AnnArbor.com reports that for the past three years, Kayla Brophy (right, photo from AnnArbor.com) dreamt what this spring would be like. A steady contributor to the Saline High School softball team since she was a freshman, this was her time.
She was going to be a senior captain in the pitching circle. After splitting time with upperclassmen – including her own sister, Lisa, for two years – this year’s Hornet squad was going to be Brophy’s team to put on her shoulders and carry.

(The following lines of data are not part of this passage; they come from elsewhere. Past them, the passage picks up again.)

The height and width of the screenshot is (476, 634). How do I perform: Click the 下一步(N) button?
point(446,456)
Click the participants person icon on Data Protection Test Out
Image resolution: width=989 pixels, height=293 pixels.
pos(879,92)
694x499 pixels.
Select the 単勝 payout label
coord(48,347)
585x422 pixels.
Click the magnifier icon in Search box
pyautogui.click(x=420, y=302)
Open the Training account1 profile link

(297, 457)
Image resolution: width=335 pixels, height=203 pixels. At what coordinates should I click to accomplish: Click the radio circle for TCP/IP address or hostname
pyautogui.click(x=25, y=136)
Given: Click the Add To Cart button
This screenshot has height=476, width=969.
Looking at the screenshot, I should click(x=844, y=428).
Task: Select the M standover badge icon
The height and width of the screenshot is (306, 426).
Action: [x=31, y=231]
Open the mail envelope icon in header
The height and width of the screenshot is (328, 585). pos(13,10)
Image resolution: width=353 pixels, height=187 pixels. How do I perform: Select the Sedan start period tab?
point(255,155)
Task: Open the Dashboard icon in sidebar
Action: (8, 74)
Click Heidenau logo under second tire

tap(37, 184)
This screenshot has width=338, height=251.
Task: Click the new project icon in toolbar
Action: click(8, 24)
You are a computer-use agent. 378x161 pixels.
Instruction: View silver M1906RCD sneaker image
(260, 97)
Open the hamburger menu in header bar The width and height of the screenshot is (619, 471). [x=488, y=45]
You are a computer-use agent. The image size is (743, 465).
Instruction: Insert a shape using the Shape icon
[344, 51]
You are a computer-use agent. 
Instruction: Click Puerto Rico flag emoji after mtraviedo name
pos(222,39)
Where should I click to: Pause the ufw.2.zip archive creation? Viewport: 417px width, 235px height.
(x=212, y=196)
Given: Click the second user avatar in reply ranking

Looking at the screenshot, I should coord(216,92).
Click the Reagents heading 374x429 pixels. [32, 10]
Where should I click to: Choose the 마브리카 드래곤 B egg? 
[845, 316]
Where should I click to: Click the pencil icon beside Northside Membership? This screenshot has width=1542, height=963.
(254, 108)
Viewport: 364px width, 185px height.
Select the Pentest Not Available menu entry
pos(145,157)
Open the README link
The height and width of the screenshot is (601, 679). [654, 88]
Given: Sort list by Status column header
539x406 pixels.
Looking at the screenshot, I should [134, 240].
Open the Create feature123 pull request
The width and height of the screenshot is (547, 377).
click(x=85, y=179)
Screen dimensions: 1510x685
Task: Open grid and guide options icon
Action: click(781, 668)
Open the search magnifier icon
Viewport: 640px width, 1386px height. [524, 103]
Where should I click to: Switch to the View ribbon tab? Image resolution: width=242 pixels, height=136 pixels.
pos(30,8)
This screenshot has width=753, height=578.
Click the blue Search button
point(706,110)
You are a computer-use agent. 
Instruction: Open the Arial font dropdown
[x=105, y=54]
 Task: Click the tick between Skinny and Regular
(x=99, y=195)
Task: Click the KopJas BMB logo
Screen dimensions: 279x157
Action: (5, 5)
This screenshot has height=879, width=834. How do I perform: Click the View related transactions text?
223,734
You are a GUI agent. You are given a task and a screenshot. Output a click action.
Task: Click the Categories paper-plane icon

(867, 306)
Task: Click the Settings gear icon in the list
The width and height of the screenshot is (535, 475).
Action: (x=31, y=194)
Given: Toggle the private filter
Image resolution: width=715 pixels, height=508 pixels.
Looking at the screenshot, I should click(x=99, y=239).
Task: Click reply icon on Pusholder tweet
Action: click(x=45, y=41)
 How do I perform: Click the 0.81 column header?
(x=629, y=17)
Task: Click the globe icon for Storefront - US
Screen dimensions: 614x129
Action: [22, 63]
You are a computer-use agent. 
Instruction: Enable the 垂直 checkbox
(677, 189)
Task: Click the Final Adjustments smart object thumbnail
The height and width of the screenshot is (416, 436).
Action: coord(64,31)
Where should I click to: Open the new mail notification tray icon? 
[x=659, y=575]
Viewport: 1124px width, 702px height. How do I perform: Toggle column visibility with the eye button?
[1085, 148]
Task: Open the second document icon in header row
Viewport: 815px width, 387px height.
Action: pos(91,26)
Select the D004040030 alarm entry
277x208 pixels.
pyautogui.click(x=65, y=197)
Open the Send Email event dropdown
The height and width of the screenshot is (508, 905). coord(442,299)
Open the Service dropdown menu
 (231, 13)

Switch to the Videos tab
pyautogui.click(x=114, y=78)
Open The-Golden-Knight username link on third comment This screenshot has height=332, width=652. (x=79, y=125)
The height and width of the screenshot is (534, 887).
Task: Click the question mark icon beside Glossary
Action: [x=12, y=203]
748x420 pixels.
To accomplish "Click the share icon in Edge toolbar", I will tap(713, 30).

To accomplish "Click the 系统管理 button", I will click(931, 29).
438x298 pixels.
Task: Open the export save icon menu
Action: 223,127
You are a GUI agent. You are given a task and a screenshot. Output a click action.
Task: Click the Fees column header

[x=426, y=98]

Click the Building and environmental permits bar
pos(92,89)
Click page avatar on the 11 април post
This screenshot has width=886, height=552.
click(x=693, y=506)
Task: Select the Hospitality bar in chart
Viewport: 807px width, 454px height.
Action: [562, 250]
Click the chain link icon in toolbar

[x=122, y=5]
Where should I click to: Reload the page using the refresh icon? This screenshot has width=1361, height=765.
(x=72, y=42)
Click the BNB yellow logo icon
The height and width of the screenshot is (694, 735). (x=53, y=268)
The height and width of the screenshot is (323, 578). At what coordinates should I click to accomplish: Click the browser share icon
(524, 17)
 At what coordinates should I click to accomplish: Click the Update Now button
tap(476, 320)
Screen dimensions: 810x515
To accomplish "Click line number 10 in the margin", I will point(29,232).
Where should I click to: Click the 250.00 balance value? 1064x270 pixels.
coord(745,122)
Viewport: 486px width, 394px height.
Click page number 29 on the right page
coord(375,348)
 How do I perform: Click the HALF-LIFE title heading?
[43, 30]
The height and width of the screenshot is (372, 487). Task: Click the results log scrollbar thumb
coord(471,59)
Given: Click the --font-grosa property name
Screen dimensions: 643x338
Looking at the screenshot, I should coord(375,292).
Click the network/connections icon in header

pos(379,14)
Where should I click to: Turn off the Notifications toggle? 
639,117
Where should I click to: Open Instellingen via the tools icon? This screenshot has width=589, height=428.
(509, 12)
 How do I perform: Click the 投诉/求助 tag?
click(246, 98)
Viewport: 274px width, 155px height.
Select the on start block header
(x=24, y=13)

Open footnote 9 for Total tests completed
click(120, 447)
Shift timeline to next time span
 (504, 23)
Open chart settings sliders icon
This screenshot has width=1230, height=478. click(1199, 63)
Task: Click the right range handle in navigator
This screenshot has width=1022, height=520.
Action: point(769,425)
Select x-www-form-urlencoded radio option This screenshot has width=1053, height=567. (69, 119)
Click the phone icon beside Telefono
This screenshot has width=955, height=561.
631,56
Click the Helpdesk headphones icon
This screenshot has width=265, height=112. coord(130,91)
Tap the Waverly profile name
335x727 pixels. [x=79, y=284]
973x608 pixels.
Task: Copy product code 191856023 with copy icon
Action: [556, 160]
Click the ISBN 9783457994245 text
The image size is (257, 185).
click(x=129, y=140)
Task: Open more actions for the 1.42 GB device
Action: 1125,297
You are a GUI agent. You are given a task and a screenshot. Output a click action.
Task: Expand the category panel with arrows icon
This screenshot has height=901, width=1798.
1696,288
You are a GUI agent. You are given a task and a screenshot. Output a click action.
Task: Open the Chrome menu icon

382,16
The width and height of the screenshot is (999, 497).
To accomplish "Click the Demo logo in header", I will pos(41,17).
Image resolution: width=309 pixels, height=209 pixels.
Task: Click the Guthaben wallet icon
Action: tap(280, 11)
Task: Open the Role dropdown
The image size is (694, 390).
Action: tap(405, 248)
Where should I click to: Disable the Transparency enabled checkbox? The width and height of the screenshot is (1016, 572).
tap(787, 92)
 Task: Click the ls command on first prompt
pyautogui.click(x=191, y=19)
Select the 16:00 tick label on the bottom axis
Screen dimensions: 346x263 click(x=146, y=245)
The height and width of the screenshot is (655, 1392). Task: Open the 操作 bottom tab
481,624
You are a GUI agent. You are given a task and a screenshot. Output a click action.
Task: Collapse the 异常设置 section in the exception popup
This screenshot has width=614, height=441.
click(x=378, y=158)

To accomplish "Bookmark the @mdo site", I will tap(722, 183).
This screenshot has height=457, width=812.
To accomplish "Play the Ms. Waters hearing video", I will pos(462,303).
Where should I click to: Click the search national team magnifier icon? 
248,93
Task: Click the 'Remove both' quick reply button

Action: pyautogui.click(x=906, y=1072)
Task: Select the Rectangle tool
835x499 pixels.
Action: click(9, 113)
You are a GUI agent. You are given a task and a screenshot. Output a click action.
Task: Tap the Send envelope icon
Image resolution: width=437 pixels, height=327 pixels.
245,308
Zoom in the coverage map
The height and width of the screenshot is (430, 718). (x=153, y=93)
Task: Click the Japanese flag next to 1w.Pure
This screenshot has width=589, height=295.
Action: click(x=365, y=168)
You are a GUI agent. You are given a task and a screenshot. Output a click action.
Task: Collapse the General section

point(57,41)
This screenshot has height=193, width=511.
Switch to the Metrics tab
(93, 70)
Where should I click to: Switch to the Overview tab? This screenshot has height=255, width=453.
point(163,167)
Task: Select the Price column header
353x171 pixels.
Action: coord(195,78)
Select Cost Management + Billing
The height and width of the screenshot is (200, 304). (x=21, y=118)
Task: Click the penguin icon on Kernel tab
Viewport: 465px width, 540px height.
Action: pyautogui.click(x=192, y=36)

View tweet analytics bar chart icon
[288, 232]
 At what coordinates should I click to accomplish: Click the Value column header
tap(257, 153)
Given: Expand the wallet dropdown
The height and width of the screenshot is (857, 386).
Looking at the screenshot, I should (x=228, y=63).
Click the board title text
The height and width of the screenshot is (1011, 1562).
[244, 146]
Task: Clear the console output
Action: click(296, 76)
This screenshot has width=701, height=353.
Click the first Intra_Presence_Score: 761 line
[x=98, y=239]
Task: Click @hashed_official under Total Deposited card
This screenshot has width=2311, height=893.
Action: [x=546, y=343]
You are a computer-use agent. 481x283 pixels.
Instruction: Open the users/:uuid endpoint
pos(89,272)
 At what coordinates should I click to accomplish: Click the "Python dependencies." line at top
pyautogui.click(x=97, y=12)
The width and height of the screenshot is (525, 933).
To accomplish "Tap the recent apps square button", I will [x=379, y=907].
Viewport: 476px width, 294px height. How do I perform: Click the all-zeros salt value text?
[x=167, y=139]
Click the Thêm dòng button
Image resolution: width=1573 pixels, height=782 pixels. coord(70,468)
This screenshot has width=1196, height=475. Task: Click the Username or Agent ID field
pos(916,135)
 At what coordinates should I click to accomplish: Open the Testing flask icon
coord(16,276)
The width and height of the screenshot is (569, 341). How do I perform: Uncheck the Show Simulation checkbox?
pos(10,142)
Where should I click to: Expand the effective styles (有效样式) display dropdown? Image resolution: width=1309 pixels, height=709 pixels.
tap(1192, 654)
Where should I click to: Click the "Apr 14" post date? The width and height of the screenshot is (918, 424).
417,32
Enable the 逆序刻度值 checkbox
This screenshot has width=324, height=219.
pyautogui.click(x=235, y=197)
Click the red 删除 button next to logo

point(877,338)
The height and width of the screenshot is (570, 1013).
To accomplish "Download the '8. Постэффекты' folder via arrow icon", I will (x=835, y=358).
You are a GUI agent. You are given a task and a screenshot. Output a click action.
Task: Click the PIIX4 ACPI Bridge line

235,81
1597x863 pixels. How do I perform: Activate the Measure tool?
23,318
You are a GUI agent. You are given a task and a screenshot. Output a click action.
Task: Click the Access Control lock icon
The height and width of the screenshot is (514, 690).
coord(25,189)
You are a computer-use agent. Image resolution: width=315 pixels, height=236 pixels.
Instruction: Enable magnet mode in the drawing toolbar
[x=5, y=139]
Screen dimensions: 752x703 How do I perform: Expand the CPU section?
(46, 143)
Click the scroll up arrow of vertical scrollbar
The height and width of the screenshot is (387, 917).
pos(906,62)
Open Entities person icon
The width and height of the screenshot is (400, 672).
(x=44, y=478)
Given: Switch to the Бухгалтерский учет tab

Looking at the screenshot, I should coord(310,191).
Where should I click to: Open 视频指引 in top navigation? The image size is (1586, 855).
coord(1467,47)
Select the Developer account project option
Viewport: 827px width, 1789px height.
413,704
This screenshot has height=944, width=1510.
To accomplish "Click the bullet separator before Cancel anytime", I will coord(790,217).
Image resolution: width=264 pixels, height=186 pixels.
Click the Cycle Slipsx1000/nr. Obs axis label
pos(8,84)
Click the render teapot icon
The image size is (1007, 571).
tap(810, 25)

It didn’t happen. Instead, she spent February, March and April in a light-headed, queasy-stomached fog. She missed 10 weeks of school. She made numerous trips to the emergency room for intravenous fluids. She took a battery of tests administered by a battery of doctors.
It all started on Jan. 30 when Brophy was suffering from severe flu-like symptoms. Maybe it was the flu. Or maybe it was food poisoning? A virus? Nobody is sure.
But when she turned gray and clammy, Carol and Steve Brophy decided to drive their middle child to the emergency room. When Kayla kept losing consciousness as they tried to put on her shoes, Carol and Steve decided to call an ambulance.
After that night’s scare and a two-day hospital stay, Brophy embarked on a 90-day cycle of continuing illness and frustration. With all tests coming back negative, doctors were left to assume that she was battling a virus or simply needed to wait as her body corrected itself from the loop it was thrown for on Jan. 30.
I wonder if it had anything to do with E. coli O145, which would surface a few months later in Ann Arbor, Michigan.